→ WHAT TO DO: Show every line of the items below that contains the string "value". Uppercase and lowercase letters count as different.

──────── THE RECORDS

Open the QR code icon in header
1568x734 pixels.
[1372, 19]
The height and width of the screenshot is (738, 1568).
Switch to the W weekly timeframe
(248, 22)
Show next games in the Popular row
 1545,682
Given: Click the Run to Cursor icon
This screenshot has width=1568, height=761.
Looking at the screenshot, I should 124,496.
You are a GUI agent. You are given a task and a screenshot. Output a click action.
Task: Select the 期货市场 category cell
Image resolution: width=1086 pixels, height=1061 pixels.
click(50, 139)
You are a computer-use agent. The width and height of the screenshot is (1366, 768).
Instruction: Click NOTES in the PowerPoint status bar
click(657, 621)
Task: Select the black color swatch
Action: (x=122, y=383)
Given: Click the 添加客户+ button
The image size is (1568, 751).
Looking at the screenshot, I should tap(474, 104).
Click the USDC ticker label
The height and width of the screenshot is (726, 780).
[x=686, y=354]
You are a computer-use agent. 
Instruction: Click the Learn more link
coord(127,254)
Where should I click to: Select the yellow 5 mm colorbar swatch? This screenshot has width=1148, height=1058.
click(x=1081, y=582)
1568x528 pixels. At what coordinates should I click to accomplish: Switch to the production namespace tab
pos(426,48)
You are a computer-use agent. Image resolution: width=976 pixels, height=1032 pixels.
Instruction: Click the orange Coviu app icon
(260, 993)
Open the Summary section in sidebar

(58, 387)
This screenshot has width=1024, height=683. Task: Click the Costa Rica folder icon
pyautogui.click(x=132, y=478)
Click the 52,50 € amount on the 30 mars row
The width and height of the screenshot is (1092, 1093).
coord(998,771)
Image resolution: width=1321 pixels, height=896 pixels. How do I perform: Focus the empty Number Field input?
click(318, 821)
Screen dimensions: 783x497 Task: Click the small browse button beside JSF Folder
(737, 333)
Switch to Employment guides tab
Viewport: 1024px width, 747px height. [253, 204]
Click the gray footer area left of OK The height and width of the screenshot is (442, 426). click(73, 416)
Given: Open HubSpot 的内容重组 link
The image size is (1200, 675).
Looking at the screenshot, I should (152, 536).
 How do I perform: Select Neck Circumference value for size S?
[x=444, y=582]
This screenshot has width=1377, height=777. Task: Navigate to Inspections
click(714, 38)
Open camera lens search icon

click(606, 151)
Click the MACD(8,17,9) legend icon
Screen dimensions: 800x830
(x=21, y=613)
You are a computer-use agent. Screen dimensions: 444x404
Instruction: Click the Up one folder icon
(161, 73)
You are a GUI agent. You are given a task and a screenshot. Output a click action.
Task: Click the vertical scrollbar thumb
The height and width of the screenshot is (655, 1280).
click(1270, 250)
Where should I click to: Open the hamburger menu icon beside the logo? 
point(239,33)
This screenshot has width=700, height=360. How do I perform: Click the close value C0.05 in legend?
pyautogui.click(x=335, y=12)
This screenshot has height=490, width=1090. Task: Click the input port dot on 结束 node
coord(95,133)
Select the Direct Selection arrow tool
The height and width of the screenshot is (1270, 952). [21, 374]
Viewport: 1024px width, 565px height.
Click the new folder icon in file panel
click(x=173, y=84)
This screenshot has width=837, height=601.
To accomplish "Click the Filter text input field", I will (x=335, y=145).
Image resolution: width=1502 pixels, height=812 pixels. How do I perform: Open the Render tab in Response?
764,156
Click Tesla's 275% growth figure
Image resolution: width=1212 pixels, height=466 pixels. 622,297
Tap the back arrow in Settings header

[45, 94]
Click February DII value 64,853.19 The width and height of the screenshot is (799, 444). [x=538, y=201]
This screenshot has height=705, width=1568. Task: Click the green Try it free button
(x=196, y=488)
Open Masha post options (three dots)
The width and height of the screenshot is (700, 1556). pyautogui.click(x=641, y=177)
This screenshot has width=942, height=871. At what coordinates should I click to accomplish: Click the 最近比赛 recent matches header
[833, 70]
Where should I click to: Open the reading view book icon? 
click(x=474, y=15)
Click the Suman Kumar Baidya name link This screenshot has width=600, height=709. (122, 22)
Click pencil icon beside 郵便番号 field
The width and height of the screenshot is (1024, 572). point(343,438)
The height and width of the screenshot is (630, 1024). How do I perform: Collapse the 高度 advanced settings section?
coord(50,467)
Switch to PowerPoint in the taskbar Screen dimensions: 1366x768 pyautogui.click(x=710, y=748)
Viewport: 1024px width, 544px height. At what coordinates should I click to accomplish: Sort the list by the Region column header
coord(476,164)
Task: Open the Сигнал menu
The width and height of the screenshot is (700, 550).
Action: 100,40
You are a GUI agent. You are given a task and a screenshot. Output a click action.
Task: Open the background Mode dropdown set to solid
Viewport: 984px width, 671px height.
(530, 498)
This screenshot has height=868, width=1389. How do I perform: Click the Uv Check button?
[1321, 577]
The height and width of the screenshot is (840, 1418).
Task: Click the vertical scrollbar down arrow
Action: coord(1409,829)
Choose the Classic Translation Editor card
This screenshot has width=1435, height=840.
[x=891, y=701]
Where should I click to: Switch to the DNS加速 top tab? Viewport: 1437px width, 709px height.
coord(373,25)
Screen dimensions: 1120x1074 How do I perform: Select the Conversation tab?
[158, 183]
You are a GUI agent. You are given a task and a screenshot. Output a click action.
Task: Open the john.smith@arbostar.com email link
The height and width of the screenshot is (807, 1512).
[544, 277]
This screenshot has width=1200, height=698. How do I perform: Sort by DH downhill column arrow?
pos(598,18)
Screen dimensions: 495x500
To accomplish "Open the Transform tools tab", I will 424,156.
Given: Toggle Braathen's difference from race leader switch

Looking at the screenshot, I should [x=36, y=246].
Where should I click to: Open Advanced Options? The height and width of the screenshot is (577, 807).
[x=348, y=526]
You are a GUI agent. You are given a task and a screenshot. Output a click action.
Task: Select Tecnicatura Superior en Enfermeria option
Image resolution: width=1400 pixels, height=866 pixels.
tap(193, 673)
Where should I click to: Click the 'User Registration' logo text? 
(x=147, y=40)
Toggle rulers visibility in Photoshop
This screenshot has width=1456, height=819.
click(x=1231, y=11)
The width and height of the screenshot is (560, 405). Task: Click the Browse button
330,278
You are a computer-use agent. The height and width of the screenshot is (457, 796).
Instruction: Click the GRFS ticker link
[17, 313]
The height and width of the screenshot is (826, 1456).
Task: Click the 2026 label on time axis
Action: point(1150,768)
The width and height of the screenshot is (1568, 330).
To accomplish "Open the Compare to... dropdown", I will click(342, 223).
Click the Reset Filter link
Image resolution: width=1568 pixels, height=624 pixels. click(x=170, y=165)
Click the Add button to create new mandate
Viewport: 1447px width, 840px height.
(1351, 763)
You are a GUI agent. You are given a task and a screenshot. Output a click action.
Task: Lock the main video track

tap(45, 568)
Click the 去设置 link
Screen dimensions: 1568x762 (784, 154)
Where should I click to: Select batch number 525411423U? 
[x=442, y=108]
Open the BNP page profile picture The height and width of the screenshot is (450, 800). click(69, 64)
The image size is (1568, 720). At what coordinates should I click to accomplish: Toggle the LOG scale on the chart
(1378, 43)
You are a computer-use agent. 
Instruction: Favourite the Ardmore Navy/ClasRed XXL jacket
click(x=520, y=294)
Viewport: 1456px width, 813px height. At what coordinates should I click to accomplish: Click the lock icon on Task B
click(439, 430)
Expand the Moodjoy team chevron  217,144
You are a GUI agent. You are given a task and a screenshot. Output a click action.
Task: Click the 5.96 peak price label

────────────────

→ THE REPLY:
 How do I perform: Select Neck Circumference value for size S?
This screenshot has width=700, height=360. How do I perform: Click the close value C0.05 in legend?
Click February DII value 64,853.19 The width and height of the screenshot is (799, 444). [x=538, y=201]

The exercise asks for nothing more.